Selon l’AIE, vent et solaire peuvent peser lourd dans la production électrique

Par Denis Delbecq • 25 mai 2011 à 10:43 • Categorie: Lecture

Intégrer de fortes proportions d’énergies renouvelables dans le mix de production électrique? C’est possible, sous certaines conditions, annonce l’Agence internationale de l’énergie, dans un rapport publié cette semaine. Les experts de l’AIE se sont penchés sur huit pays ou zones économiques pour déterminer la part de sources d’énergies variables, comme l’éolien et le solaire, qui pourraient être injectées dans destabiliser les réseaux.

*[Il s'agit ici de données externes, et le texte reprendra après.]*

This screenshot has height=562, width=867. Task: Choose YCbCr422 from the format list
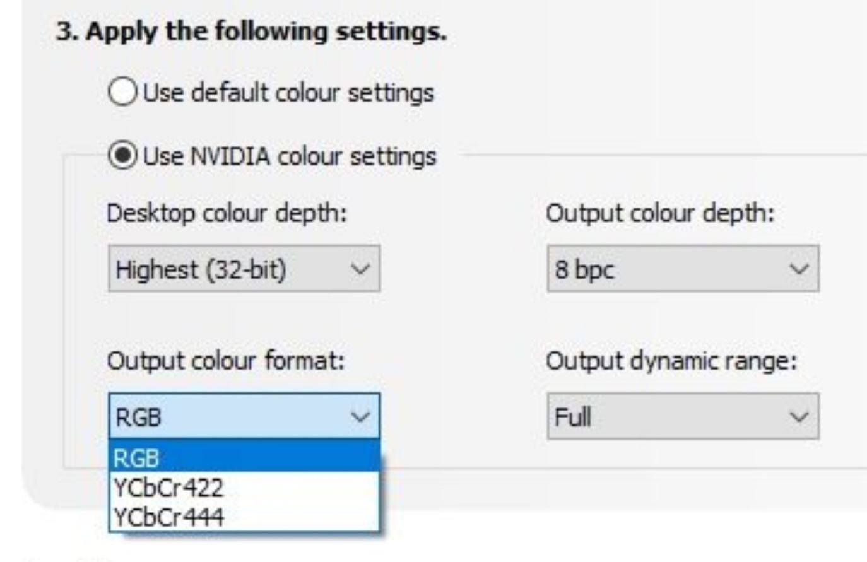[244, 487]
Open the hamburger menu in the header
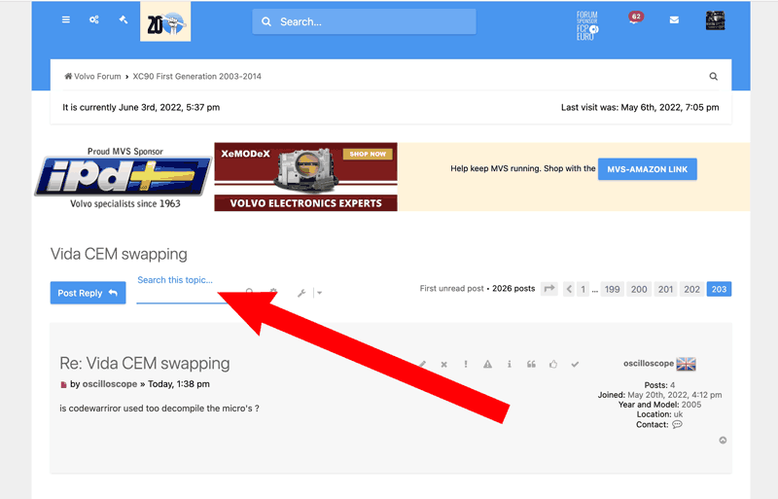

Sans surprise, le Danemark pourrait être le champion du renouvelable: son mix énergétique pourrait accepter 63% d’énergies renouvelables intermittentes. La zone scandinave vient derrière avec 48%, devant l’Ouest des Etats-Unis (45%), les îles britannique (Grande-Bretagne et Irlande) 31%… En bas du tableau figure bien évidemment le Japon, avec un taux maximal de 19%, en raison de l’absence totale d’interconnexions entre ses réseaux de distribution électrique, qui n’utilisent pas la même fréquence de courant alternatif. La France et l’Allemagne ne figurent pas dans le panel de régions étudiées par l’AIE.

Bien évidemment ces taux de pénétration élevés (19% pour le Japon, ce n’est pas rien) ne sont possible qu’à condition d’améliorer les réseaux électriques, et les interconnexions entre certains pays. Fidèle à sa culture libérale, l’AIE prévient aussi qu’il faudra «assouplir» les marchés de l’énergie, pour favoriser les échanges entre pays voisins. En 2010, le Danemark a produit 10% de son électricité avec du vent, quand l’Espagne affichait 14%.